Bizim şirketimize özgü değerler ve kültür olacağını umarak, tüm bunları meslektaşlarıma söyleyip durdum.

Doğru Düşünceleri ve Merhameti Geliştirin

Şirketi ilk kurduğumda, şirketin gelişiminin teknolojinin gelişmesine bağlı olduğunu düşünürdüm. Daha sonra, gelişen teknolojinin bir ekibin işi olduğunu fark ettim. Eğer şirketteki tek teknik kişi ben olsaydım, kullandığımız teknolojinin modası kısa bir süre sonra geçmiş olurdu. Ben de teknolojinin ilerlemesini takip edecek bir ekip kurdum. Ekibin yapısı iyi tasarlanmıştı, böylece ekip otomatik olarak çalışır ve teknolojimizi güncel gelişme düzeyinin ötesinde tutabilirdi .

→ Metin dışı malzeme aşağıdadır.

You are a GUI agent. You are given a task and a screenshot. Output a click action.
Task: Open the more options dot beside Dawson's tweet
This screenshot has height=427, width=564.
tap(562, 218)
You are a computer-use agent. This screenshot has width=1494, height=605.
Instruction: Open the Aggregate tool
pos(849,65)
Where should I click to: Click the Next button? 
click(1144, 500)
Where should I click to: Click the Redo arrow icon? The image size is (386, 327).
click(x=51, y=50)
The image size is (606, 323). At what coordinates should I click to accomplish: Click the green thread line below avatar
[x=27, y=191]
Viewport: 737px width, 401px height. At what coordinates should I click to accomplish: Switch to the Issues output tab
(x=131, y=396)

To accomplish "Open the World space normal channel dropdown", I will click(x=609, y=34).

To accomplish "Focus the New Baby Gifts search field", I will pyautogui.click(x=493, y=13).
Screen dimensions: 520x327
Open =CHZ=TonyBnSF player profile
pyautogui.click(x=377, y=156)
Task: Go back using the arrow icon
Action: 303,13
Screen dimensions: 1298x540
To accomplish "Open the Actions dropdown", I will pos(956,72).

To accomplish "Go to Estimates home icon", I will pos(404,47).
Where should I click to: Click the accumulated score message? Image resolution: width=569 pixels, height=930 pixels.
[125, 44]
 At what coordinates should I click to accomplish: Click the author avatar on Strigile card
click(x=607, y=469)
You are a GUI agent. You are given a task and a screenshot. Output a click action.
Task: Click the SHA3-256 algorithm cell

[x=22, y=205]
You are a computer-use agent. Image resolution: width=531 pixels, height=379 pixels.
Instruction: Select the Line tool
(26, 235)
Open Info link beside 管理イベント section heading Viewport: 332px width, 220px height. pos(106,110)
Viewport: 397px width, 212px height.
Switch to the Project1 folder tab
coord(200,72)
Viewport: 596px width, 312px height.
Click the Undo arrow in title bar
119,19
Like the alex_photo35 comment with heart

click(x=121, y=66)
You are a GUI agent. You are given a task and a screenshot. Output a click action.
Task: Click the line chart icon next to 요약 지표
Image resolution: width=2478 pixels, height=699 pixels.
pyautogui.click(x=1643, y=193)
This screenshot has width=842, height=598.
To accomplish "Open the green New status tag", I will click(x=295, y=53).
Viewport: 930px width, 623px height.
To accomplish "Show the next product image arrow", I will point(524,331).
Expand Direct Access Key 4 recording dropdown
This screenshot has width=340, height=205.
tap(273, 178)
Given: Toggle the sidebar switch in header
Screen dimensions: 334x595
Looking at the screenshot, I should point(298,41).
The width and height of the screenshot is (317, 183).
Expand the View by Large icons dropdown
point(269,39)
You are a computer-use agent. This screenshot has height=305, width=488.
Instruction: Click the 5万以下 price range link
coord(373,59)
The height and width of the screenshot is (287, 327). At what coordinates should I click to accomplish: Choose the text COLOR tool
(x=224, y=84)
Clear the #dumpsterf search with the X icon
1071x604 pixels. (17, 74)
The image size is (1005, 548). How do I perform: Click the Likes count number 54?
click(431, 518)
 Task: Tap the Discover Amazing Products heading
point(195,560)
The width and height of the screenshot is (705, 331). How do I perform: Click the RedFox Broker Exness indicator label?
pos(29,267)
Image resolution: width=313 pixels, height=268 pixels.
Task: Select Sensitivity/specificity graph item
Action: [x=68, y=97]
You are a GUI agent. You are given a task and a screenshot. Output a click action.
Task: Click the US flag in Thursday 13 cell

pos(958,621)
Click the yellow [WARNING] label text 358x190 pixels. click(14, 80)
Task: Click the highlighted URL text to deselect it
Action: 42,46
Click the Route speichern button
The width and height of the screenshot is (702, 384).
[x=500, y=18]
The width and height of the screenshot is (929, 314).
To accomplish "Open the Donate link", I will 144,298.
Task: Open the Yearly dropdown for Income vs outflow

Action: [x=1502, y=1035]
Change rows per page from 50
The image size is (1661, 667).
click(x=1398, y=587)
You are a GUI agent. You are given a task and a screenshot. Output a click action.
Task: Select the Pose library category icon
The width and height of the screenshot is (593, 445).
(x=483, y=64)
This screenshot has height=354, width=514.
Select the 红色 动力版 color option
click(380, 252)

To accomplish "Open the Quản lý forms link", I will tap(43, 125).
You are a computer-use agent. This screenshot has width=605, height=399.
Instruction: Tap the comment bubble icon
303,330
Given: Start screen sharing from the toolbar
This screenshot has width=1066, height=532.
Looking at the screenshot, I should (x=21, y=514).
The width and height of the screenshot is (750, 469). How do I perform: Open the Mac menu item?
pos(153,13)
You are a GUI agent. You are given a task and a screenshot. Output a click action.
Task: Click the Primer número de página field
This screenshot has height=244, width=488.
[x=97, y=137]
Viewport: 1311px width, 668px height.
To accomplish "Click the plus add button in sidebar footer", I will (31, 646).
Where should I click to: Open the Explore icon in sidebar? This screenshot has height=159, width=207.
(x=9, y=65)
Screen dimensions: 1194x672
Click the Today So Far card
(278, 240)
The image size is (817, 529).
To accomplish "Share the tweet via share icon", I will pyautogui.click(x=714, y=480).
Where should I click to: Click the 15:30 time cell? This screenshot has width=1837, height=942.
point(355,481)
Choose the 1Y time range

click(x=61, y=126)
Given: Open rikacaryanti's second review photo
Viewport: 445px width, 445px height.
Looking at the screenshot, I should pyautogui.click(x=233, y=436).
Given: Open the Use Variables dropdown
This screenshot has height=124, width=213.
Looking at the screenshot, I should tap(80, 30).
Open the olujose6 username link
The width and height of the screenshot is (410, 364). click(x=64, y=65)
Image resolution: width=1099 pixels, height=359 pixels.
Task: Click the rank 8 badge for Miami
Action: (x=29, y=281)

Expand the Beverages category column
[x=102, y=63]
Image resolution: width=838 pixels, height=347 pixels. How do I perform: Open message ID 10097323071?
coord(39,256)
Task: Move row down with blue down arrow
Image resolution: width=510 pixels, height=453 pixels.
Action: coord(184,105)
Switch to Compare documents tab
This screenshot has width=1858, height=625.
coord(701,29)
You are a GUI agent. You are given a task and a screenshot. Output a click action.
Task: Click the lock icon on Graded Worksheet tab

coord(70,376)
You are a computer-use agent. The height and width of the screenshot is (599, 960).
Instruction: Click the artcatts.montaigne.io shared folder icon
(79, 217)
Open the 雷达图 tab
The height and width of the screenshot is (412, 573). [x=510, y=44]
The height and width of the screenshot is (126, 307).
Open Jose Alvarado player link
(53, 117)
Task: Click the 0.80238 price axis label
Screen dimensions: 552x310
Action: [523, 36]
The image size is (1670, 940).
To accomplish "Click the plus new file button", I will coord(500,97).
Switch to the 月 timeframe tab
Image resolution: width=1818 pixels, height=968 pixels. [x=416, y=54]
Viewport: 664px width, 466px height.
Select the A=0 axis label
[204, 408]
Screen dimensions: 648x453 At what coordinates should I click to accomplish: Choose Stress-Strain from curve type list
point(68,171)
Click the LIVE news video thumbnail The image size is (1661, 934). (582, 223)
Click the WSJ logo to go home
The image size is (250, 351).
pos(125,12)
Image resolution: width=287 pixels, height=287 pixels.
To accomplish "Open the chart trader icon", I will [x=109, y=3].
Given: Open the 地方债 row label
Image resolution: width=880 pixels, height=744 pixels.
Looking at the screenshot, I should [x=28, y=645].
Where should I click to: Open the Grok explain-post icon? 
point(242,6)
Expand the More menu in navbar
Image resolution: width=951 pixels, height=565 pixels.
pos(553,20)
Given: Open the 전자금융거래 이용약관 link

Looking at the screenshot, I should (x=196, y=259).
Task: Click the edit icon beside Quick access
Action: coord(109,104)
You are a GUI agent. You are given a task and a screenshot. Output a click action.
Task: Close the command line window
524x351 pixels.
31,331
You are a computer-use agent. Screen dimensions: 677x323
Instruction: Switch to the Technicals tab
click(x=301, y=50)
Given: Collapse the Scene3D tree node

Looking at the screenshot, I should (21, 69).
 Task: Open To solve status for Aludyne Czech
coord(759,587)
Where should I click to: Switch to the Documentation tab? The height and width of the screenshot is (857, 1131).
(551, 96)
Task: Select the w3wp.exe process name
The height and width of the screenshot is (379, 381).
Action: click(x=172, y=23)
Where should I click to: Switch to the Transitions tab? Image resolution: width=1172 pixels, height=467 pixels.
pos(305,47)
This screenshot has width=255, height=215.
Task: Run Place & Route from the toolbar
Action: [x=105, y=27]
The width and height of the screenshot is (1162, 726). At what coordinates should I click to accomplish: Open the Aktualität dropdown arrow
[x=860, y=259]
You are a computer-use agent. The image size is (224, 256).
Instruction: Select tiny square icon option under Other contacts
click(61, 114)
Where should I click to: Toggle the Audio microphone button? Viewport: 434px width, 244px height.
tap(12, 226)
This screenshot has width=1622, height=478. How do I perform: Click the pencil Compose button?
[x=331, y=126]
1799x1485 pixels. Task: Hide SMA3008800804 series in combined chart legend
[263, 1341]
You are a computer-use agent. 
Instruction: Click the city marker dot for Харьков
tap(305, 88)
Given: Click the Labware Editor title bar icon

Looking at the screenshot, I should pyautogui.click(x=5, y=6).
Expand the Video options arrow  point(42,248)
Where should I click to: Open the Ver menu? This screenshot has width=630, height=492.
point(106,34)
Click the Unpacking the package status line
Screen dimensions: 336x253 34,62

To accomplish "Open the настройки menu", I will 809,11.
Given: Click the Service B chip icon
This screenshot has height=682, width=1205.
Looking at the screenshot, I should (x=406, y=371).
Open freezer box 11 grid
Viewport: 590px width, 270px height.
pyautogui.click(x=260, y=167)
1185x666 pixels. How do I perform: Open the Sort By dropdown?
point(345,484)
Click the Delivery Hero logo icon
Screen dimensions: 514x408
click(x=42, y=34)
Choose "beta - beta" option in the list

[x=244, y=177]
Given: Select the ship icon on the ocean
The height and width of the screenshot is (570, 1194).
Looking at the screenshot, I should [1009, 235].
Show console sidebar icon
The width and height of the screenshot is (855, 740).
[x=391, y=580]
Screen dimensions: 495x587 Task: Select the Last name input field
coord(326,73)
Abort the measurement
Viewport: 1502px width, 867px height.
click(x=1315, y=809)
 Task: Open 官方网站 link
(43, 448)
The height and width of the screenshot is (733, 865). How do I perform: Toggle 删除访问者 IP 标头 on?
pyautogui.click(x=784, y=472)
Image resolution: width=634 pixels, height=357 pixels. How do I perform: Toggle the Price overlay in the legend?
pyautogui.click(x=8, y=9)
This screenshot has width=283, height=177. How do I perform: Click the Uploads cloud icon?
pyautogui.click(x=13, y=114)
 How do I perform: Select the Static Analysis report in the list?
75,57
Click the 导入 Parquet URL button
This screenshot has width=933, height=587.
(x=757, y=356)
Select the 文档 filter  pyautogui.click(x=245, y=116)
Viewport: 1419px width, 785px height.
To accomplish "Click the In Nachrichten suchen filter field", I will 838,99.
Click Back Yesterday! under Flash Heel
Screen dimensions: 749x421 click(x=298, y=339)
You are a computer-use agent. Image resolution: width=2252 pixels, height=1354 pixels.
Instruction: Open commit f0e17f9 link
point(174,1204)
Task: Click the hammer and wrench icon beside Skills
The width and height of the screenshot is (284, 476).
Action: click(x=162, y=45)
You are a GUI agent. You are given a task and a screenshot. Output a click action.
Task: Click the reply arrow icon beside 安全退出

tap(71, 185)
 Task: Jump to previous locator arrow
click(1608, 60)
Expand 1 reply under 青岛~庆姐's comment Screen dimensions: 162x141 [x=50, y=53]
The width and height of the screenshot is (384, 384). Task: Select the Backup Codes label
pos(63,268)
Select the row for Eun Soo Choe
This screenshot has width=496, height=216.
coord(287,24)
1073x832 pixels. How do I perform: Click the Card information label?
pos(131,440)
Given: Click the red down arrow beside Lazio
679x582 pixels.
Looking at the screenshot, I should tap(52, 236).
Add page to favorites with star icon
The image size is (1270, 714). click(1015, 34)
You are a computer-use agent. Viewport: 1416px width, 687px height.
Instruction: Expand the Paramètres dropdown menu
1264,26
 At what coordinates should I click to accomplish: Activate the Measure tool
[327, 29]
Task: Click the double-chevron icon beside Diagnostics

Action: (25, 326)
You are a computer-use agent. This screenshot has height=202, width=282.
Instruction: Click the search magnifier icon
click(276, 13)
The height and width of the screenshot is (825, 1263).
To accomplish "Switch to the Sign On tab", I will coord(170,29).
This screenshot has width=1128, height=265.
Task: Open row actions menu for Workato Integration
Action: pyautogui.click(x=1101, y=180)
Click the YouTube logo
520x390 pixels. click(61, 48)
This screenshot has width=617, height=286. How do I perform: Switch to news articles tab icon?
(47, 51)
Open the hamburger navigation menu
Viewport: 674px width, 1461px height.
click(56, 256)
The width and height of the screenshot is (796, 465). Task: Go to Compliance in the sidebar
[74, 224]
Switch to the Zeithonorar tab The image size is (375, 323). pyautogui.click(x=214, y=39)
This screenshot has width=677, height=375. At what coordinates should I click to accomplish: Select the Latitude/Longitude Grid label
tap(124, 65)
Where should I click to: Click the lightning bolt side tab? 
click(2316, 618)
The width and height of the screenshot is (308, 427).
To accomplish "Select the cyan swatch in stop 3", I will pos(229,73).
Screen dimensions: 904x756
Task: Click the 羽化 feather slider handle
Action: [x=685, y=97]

Ama, yukarıdaki anlayışlar sıradan insanların kavramlarına dayanmaktadır. Etkileri günlük yaşayan insanların düzeyindedir. Bu düzeyde, firmamız ve diğer şirketler rakiptir. Eğer diğer şirketler teknolojimizi ya da ekibi yönetme sırrımızı elde ederlerse, bu kârımıza zarar verir. Ben de sırlarımızı dikkatlice korumaya çalışıyordum. Sızıntı ihtimalini azaltmak için ekip üyelerimizi birbirleriyle işbirliği yapmaya bile teşvik etmiyordum. Daha sonra bunun doğru olmadığını hissettim, ama benim uygulama düzeyim düşüktü ve bu sorunla başa çıkmak için yeterli bilgeliğe sahip değildim.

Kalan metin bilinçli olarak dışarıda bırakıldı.